Could you write out exactly, and only, the lines from the one containing "This screenshot has height=526, width=1025." through the last line of the data, leaving out all pictures?

▸ **Data to examine**
.....

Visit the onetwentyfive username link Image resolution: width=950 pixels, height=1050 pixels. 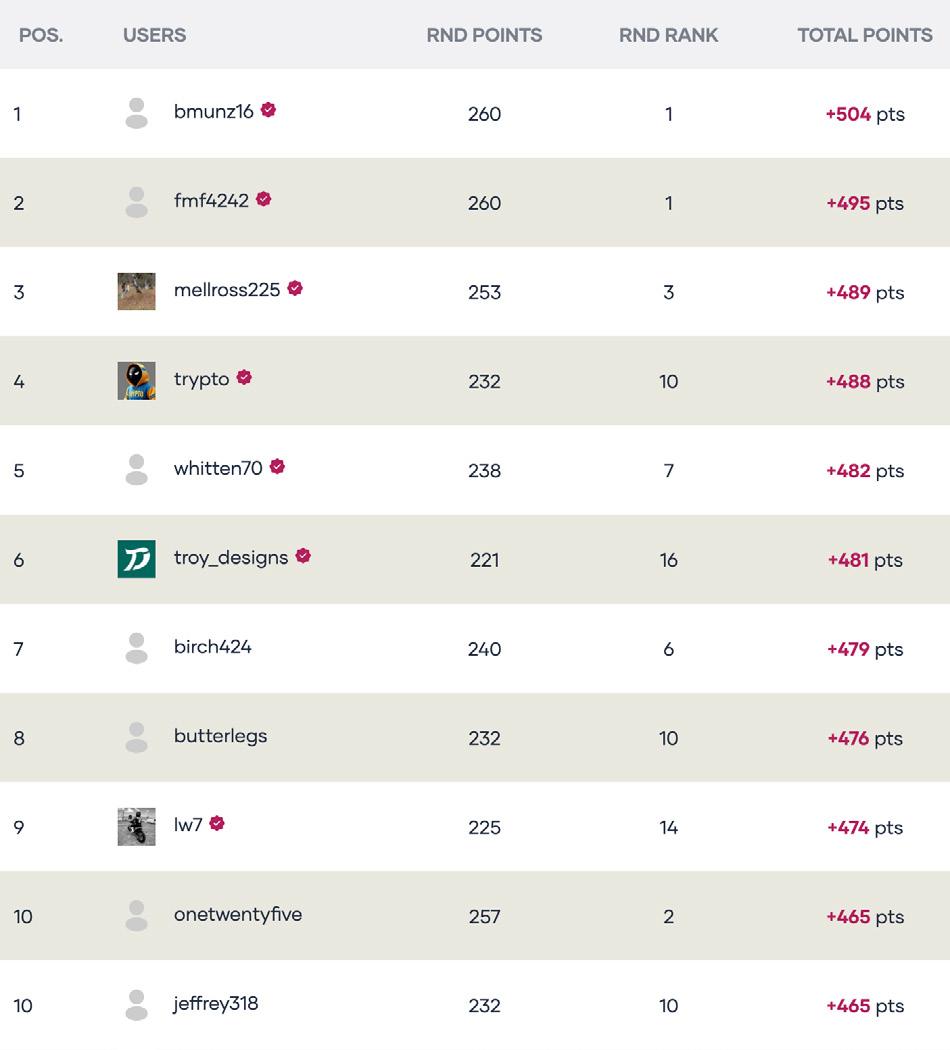237,914
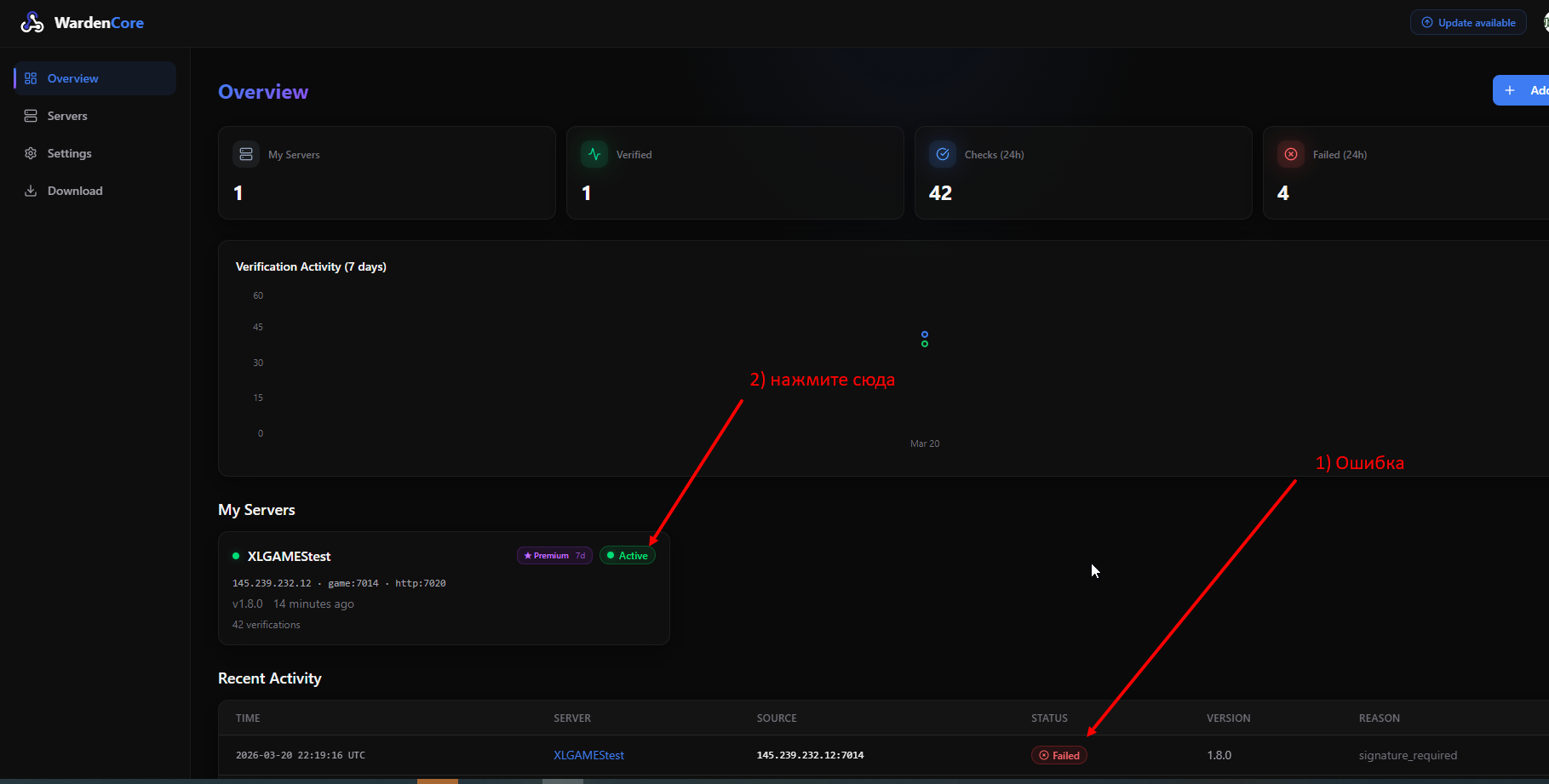Screen dimensions: 1549x784
Task: Select the Mar 20 data point on chart
Action: click(925, 339)
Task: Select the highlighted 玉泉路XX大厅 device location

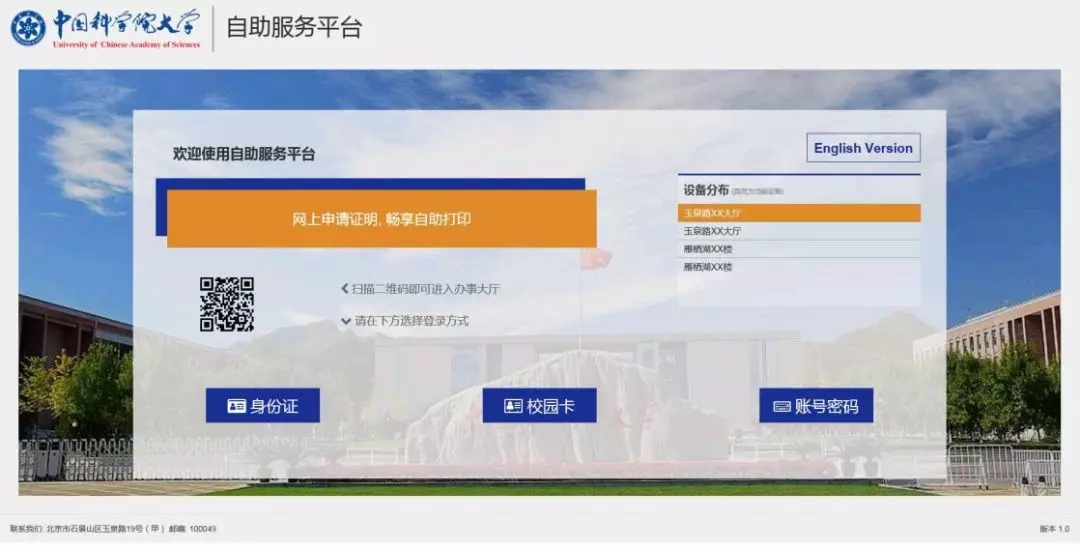Action: coord(798,213)
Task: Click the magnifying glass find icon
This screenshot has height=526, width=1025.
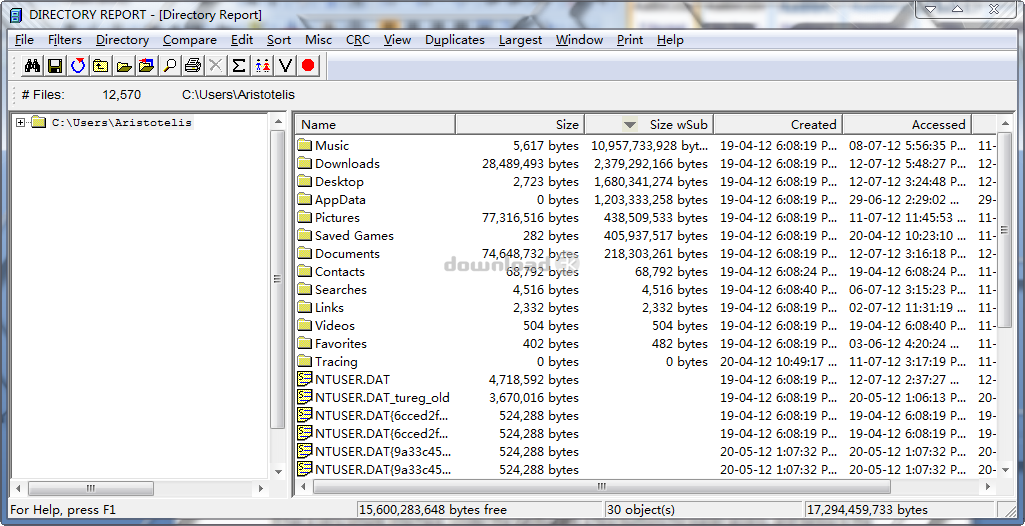Action: click(170, 66)

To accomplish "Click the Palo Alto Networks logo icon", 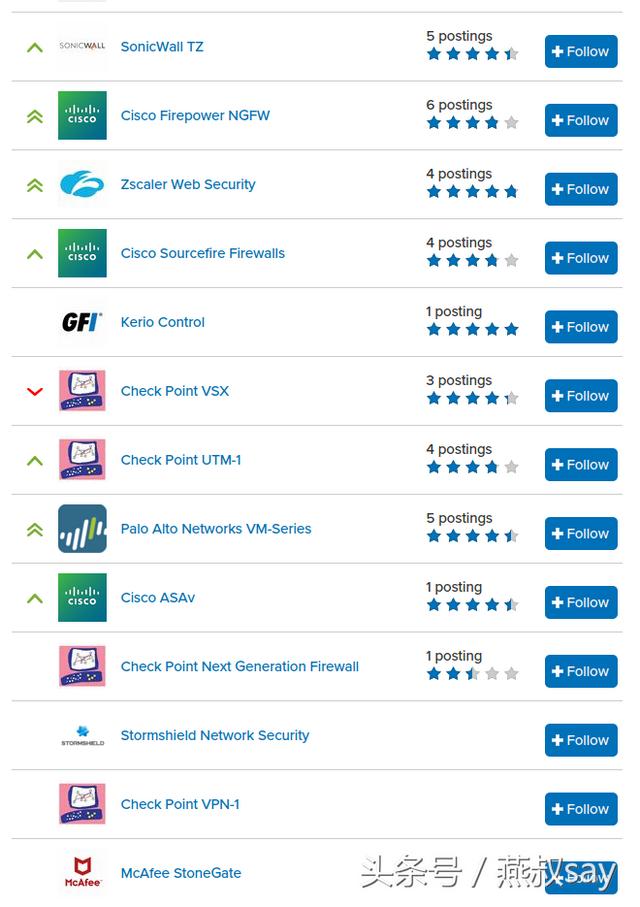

.....

▸ **Task output**
This screenshot has height=526, width=1025.
Action: click(170, 66)

To accomplish "Click the Palo Alto Networks logo icon", 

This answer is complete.